TASK DETAILS: Output the first line below and each one after it, exactly, up to and including the line holding "The height and width of the screenshot is (840, 1405).". Pictures should not be copied.

Saved data entries
§

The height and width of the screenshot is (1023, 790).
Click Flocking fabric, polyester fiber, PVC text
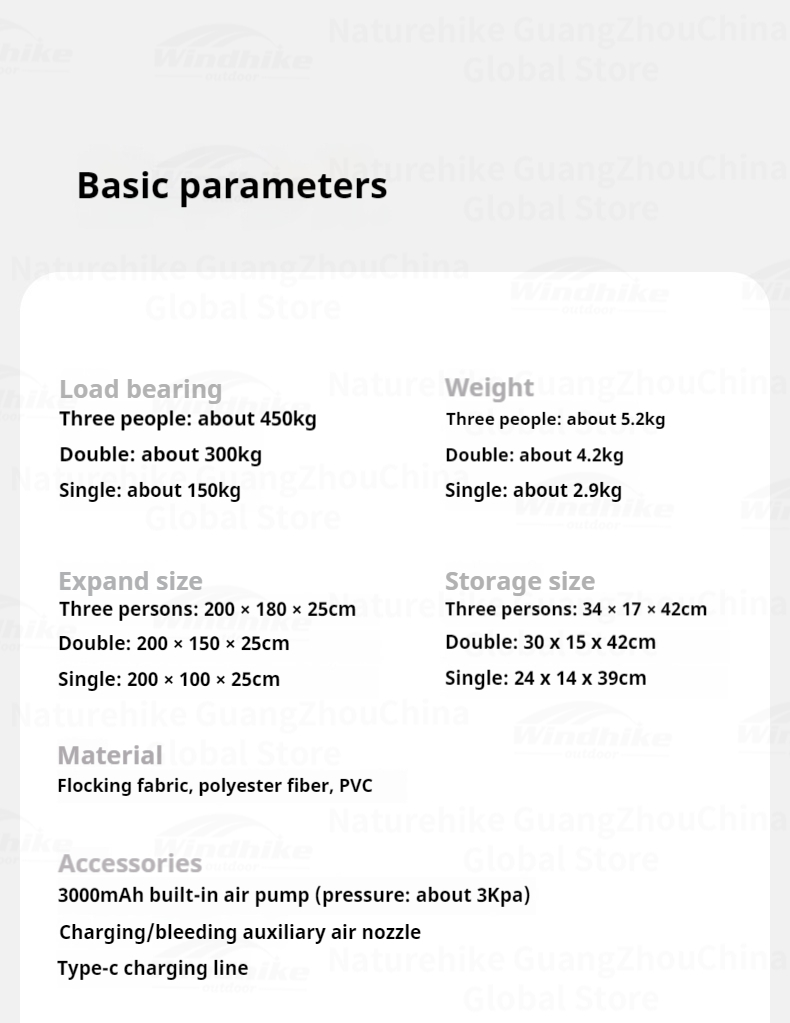pyautogui.click(x=214, y=785)
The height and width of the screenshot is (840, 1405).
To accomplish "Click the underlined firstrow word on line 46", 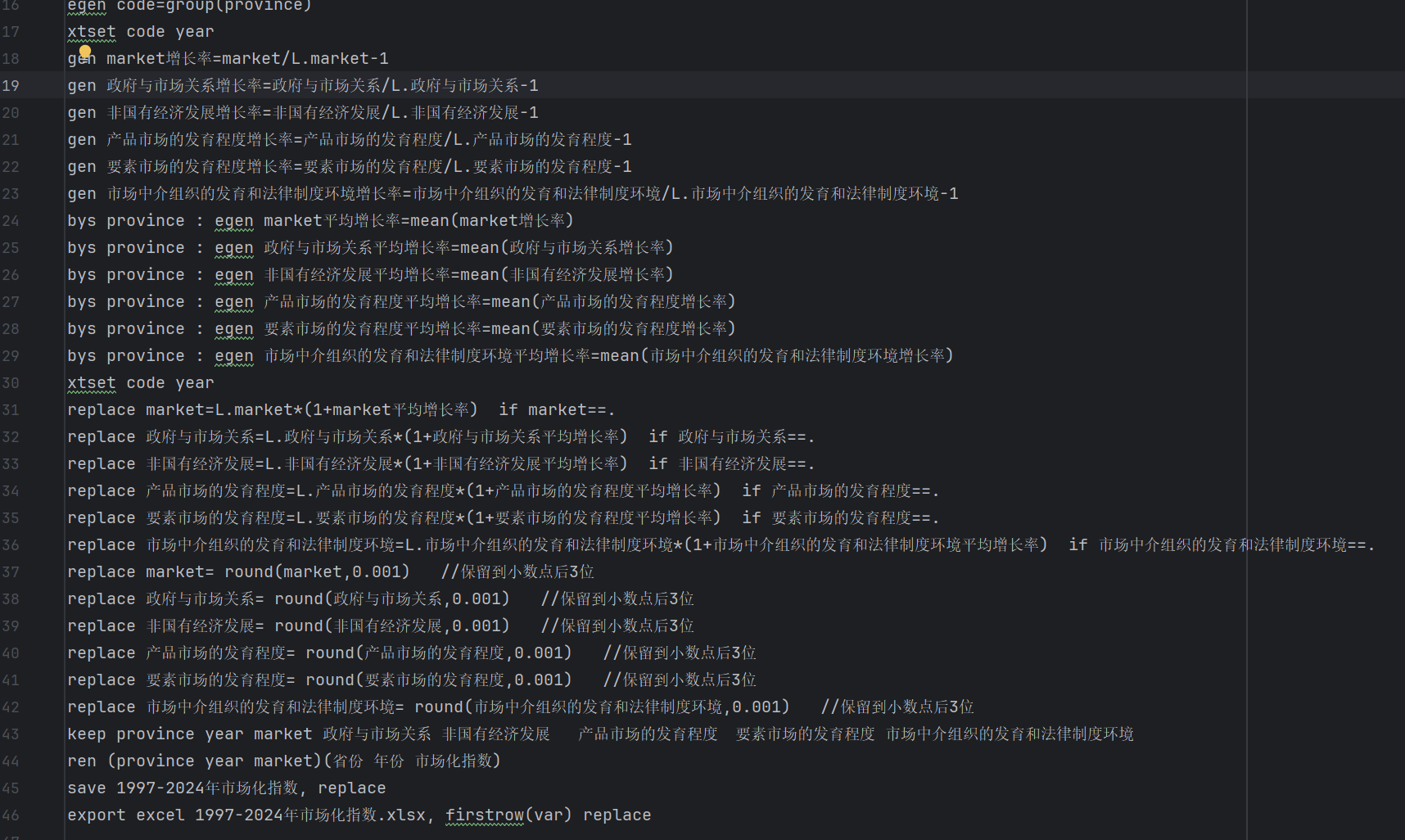I will click(484, 815).
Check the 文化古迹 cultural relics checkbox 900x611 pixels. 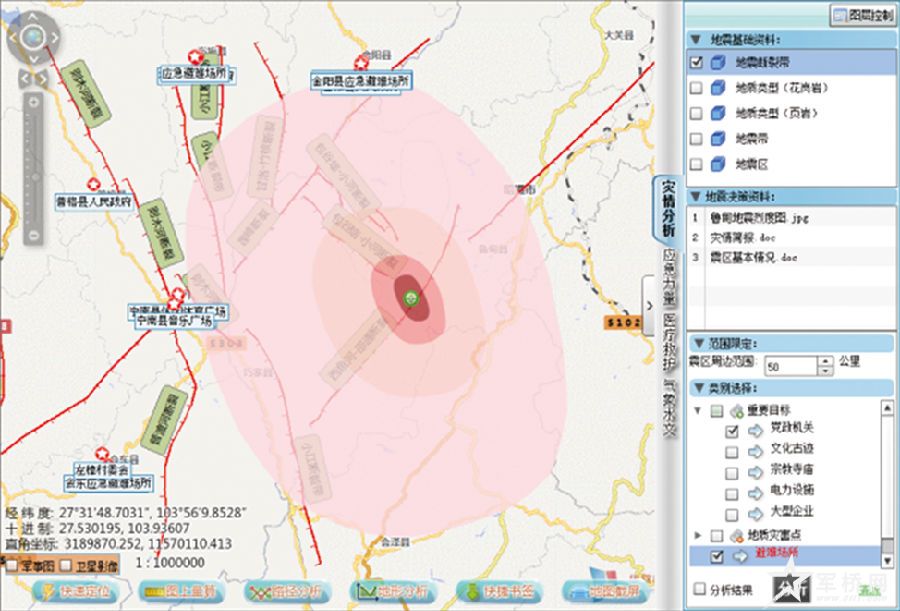click(x=732, y=450)
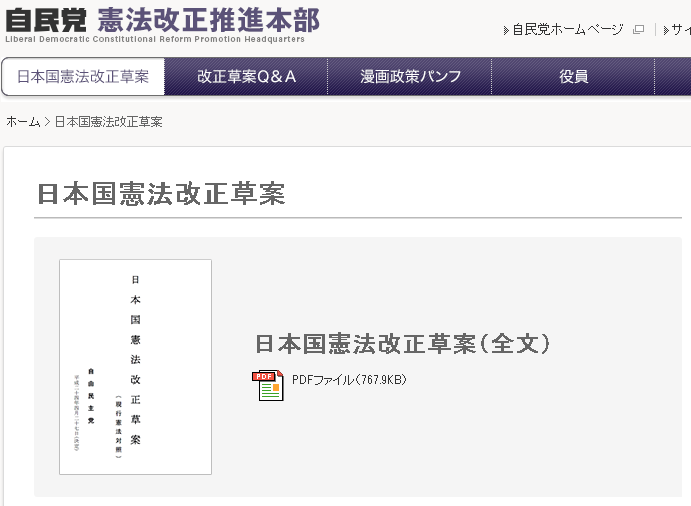Click the main 日本国憲法改正草案 page heading
This screenshot has width=691, height=506.
click(x=161, y=194)
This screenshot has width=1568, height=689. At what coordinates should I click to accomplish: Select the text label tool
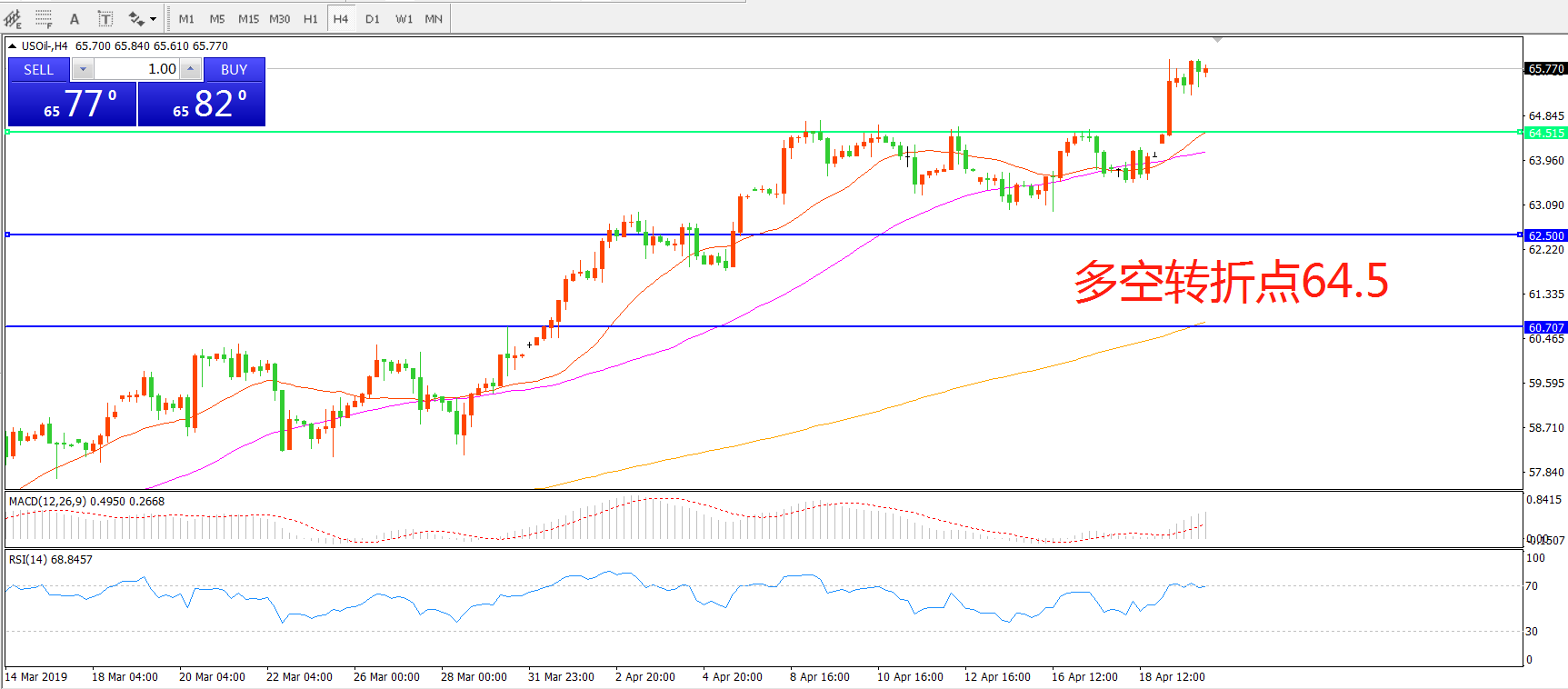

§

ANSWER TO THIS PROBLEM:
The height and width of the screenshot is (1023, 790).
Click Flocking fabric, polyester fiber, PVC text
pyautogui.click(x=214, y=785)
The height and width of the screenshot is (840, 1405).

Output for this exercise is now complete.